Machine intelligence takes bias out of hiring

Hiring processes have long been based on typical CV information, such as academic and professional achievements, followed by telephone and face-to-face interviewing. Now organisations are realising this has led to biased selection methodologies and resulted in the lack of diversity seen in workforces across multiple industries.

By looking for a narrow list of traits in a candidate, such as going to certain universities or past employment at particular firms, companies are restricting their ability to recruit from under-represented groups. Many hiring managers also unconsciously cede to the familiarity of hiring in their own image. When organisations are already made up predominantly of white men, it’s no surprise what they’re going to get.

“Selecting people like yourself leads to the same type of people across the organisation,” says David Barrett, chief commercial officer at Aon’s Assessment Solutions, which undertakes 30 million talent assessments each year in 90 countries and 40 languages. “That’s particularly true of professional organisations like banks or accounting firms. You often just see young or middle-aged white men running around in blue or grey suits.

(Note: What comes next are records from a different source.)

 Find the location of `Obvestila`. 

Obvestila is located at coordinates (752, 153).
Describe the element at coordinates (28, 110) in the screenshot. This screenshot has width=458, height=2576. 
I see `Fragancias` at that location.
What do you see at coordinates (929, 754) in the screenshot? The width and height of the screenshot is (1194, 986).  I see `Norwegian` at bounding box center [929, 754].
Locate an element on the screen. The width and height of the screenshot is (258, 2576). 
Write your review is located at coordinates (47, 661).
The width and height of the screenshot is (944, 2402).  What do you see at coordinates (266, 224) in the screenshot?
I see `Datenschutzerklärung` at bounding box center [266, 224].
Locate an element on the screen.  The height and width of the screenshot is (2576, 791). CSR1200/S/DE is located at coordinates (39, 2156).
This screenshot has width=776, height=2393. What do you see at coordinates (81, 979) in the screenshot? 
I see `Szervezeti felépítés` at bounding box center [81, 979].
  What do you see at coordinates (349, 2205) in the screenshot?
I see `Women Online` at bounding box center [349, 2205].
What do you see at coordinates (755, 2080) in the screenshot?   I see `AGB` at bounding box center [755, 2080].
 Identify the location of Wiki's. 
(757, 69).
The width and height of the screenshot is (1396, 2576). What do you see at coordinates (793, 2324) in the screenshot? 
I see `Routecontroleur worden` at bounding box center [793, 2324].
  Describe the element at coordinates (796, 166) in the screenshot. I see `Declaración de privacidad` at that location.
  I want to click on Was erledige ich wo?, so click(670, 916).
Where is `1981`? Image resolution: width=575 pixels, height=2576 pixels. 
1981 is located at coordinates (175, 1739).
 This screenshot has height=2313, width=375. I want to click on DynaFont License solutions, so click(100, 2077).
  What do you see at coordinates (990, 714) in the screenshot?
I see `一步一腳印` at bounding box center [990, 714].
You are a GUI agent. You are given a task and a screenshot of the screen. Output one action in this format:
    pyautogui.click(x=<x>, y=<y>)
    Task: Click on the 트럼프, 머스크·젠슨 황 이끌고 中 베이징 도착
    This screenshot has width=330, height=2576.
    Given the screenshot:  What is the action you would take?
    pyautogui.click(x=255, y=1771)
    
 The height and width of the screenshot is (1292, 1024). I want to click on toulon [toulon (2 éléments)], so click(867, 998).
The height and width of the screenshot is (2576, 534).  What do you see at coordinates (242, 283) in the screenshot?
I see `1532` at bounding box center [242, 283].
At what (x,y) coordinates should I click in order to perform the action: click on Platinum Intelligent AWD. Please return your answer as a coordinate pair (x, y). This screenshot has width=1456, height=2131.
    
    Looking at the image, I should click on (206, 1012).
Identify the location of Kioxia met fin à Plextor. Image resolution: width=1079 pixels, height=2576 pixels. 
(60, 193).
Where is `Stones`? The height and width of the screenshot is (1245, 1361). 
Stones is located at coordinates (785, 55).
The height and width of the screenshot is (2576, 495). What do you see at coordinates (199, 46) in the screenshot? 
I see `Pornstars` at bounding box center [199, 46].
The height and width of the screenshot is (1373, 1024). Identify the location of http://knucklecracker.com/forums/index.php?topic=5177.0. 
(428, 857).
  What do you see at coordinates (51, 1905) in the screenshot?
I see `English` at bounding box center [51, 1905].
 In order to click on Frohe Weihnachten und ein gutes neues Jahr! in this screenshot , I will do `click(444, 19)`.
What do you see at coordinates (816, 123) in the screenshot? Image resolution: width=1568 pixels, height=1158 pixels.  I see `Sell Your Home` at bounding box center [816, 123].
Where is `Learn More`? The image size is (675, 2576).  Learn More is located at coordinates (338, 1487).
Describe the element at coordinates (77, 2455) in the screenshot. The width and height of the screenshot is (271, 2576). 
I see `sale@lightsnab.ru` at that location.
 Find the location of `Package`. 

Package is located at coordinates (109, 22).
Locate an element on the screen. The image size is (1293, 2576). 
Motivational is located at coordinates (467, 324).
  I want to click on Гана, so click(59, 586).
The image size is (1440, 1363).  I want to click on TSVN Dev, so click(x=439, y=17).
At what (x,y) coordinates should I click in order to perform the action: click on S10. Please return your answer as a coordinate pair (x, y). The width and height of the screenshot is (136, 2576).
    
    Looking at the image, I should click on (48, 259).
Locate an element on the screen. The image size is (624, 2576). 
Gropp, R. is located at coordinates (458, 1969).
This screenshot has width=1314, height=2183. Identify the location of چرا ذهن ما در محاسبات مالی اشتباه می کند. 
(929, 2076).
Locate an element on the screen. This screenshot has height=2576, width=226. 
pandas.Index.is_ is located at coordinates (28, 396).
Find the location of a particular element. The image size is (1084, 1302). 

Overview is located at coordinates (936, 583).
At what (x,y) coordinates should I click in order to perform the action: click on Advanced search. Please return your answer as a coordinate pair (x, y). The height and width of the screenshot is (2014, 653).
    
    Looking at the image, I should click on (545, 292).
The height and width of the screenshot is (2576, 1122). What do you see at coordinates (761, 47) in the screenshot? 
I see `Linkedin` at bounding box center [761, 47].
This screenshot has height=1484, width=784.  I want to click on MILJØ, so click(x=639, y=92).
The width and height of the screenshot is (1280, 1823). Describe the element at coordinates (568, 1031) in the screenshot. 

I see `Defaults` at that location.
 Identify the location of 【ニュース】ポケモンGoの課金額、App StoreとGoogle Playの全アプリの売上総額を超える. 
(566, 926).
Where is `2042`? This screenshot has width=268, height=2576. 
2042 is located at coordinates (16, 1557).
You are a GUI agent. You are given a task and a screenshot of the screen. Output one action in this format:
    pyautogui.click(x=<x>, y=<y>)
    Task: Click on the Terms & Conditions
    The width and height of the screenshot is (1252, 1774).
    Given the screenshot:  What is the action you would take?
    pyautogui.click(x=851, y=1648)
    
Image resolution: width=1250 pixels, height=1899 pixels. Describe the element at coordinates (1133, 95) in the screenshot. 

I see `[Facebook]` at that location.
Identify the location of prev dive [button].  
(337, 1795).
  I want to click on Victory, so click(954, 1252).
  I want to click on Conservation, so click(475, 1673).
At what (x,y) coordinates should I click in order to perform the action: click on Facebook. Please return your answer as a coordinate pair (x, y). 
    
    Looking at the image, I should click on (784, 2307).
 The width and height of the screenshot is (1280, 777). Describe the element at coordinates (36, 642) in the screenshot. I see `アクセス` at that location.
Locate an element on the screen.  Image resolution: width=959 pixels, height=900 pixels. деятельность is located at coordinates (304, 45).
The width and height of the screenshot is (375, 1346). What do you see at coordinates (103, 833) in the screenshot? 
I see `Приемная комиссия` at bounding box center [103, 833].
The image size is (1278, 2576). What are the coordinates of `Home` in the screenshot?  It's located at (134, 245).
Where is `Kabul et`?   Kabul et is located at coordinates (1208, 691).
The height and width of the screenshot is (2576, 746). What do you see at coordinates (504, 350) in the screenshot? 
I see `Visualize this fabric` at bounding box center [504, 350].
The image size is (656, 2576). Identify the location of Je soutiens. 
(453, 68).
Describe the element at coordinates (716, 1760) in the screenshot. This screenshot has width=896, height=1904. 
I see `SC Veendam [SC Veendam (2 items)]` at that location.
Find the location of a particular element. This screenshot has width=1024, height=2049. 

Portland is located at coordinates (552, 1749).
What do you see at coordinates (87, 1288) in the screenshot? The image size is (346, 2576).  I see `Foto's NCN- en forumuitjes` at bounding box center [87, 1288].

“Some have tried to adopt quotas but, while good-intentioned, that too can become prejudicial because you stop looking at who is best for the job. Promotions also often have the effect of an old boys’ network. It’s beginning to change, but it’s still true that in many cases women face more prejudices and need to work much harder to succeed.”

Sophisticated assessment solutions, powered by artificial intelligence (AI) algorithms, are now driving the changes needed to transform talent selection and enable more diverse recruiting. By using machine intelligence to compare people profiles and behaviour competencies with job specifications and organisational demands, businesses can consider a much bigger pool of talent and make more objective decisions.

Aon works, for example, with a British engineering giant to help it build a more diverse workforce. By implementing Aon’s reduced biased methods and solutions, they have increased its female hires by 19 per cent, while participation in its talent assessments by underrepresented groups has surged by more than 200 per cent.

“A huge advantage in using standardised, systematic assessments with AI and predictive analytics is they are constantly loaded with more of the right people delivering better in-job results,” says Suzanne Courtney, managing director at Aon’s Assessment Solutions, UK. “We have now also achieved excellent outcomes in being able to use AI auto-scored video interviews to reliably replicate expert interviewers who are trained to be accurate and unbiased.”

Evidence-based research of this type, combined with mobile and AI technologies, is likely to herald the end of high-volume face-to-face screening interviews.

Far from hiring in the image of their existing managers, the savviest employers now seek to hire in the image of their customers. Indeed, 88 per cent of job seekers are more likely to buy from a company that gave them a positive candidate experience when applying for a role, according to a study by the Talent Board.

By combining marketing principles with talent acquisition, organisations can achieve a better diversity yield. Aon has taken a mobile-first approach, designing its assessments shorter and in the form of social messaging apps. While the completion rates of desktop platforms are typically 60 to 70 per cent, Aon’s are around 95 per cent and, the biggest increase in participation being among under-represented groups.

“When many companies look at what they were doing to assess talent five years ago, I think they will blush,” says Mr Barrett. “They wanted to help in the context of diversity and under-represented groups, but their way of doing it was ill thought through and didn’t address the business issue around why diversity is great. Our solutions, driven by AI algorithms and predictive analytics, give companies the objectivity to change the demographic of their workforce and the tools to recruit better talent at a lower cost.”